▶ _Directions for this task_: Your response should give back each record exactly, word for word.
*** Begin section ***
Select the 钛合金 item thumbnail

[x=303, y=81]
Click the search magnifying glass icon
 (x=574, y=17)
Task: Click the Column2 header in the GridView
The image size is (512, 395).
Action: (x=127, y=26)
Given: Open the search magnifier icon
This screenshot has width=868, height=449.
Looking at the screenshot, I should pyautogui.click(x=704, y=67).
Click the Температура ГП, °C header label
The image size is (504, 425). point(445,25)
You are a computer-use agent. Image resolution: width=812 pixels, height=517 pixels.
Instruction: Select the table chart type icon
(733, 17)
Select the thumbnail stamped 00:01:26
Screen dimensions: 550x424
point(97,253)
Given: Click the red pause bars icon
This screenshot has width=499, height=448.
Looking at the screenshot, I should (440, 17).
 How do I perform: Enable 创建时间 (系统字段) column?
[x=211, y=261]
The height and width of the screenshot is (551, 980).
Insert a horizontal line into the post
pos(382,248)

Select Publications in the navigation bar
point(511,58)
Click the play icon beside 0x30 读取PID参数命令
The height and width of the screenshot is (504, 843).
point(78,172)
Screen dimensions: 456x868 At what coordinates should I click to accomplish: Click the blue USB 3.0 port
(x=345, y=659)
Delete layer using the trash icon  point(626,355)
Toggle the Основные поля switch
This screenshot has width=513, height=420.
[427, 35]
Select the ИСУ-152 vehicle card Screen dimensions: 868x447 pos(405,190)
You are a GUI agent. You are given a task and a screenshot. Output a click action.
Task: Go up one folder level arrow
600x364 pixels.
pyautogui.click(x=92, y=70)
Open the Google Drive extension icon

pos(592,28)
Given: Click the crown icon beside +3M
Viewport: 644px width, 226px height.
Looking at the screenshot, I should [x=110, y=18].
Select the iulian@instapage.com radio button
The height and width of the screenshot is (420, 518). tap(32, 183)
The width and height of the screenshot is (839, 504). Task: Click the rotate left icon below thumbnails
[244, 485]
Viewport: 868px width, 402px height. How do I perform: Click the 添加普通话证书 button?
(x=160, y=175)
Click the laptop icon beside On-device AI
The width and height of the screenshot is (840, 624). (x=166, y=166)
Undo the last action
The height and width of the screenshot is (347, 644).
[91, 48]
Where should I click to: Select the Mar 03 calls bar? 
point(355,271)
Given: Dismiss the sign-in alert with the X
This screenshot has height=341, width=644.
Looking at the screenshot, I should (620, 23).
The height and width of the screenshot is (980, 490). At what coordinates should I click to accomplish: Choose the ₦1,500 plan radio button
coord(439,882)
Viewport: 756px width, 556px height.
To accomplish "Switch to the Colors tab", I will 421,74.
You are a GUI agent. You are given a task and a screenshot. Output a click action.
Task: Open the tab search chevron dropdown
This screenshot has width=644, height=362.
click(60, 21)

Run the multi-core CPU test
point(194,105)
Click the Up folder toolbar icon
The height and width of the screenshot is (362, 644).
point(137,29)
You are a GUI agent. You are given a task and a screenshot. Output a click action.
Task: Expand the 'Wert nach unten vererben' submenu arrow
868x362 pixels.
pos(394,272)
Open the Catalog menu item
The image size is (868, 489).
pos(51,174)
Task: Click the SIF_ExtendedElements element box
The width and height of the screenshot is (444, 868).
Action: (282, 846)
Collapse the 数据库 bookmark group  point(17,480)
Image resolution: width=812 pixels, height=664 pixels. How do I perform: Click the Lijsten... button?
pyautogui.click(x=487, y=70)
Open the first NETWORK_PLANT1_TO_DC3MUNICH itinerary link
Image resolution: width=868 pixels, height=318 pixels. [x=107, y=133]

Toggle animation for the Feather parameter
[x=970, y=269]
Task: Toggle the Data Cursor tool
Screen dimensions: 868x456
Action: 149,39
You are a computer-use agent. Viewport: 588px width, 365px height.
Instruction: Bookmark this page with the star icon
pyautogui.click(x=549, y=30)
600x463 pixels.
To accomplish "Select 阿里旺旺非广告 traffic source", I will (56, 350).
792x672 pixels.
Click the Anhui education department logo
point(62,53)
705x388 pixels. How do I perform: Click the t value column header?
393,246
*** End section ***
▶ _Task response_:
Select the 钛合金 item thumbnail

[x=303, y=81]
Click the search magnifying glass icon
 (x=574, y=17)
Task: Click the Column2 header in the GridView
The image size is (512, 395).
Action: (x=127, y=26)
Given: Open the search magnifier icon
This screenshot has width=868, height=449.
Looking at the screenshot, I should pyautogui.click(x=704, y=67).
Click the Температура ГП, °C header label
The image size is (504, 425). point(445,25)
You are a computer-use agent. Image resolution: width=812 pixels, height=517 pixels.
Instruction: Select the table chart type icon
(733, 17)
Select the thumbnail stamped 00:01:26
Screen dimensions: 550x424
point(97,253)
Given: Click the red pause bars icon
This screenshot has width=499, height=448.
Looking at the screenshot, I should (440, 17).
 How do I perform: Enable 创建时间 (系统字段) column?
[x=211, y=261]
The height and width of the screenshot is (551, 980).
Insert a horizontal line into the post
pos(382,248)

Select Publications in the navigation bar
point(511,58)
Click the play icon beside 0x30 读取PID参数命令
The height and width of the screenshot is (504, 843).
point(78,172)
Screen dimensions: 456x868 At what coordinates should I click to accomplish: Click the blue USB 3.0 port
(x=345, y=659)
Delete layer using the trash icon  point(626,355)
Toggle the Основные поля switch
This screenshot has width=513, height=420.
[427, 35]
Select the ИСУ-152 vehicle card Screen dimensions: 868x447 pos(405,190)
You are a GUI agent. You are given a task and a screenshot. Output a click action.
Task: Go up one folder level arrow
600x364 pixels.
pyautogui.click(x=92, y=70)
Open the Google Drive extension icon

pos(592,28)
Given: Click the crown icon beside +3M
Viewport: 644px width, 226px height.
Looking at the screenshot, I should [x=110, y=18].
Select the iulian@instapage.com radio button
The height and width of the screenshot is (420, 518). tap(32, 183)
The width and height of the screenshot is (839, 504). Task: Click the rotate left icon below thumbnails
[244, 485]
Viewport: 868px width, 402px height. How do I perform: Click the 添加普通话证书 button?
(x=160, y=175)
Click the laptop icon beside On-device AI
The width and height of the screenshot is (840, 624). (x=166, y=166)
Undo the last action
The height and width of the screenshot is (347, 644).
[91, 48]
Where should I click to: Select the Mar 03 calls bar? 
point(355,271)
Given: Dismiss the sign-in alert with the X
This screenshot has height=341, width=644.
Looking at the screenshot, I should (620, 23).
The height and width of the screenshot is (980, 490). At what coordinates should I click to accomplish: Choose the ₦1,500 plan radio button
coord(439,882)
Viewport: 756px width, 556px height.
To accomplish "Switch to the Colors tab", I will 421,74.
You are a GUI agent. You are given a task and a screenshot. Output a click action.
Task: Open the tab search chevron dropdown
This screenshot has width=644, height=362.
click(60, 21)

Run the multi-core CPU test
point(194,105)
Click the Up folder toolbar icon
The height and width of the screenshot is (362, 644).
point(137,29)
You are a GUI agent. You are given a task and a screenshot. Output a click action.
Task: Expand the 'Wert nach unten vererben' submenu arrow
868x362 pixels.
pos(394,272)
Open the Catalog menu item
The image size is (868, 489).
pos(51,174)
Task: Click the SIF_ExtendedElements element box
The width and height of the screenshot is (444, 868).
Action: (282, 846)
Collapse the 数据库 bookmark group  point(17,480)
Image resolution: width=812 pixels, height=664 pixels. How do I perform: Click the Lijsten... button?
pyautogui.click(x=487, y=70)
Open the first NETWORK_PLANT1_TO_DC3MUNICH itinerary link
Image resolution: width=868 pixels, height=318 pixels. [x=107, y=133]

Toggle animation for the Feather parameter
[x=970, y=269]
Task: Toggle the Data Cursor tool
Screen dimensions: 868x456
Action: 149,39
You are a computer-use agent. Viewport: 588px width, 365px height.
Instruction: Bookmark this page with the star icon
pyautogui.click(x=549, y=30)
600x463 pixels.
To accomplish "Select 阿里旺旺非广告 traffic source", I will (56, 350).
792x672 pixels.
Click the Anhui education department logo
point(62,53)
705x388 pixels. How do I perform: Click the t value column header?
393,246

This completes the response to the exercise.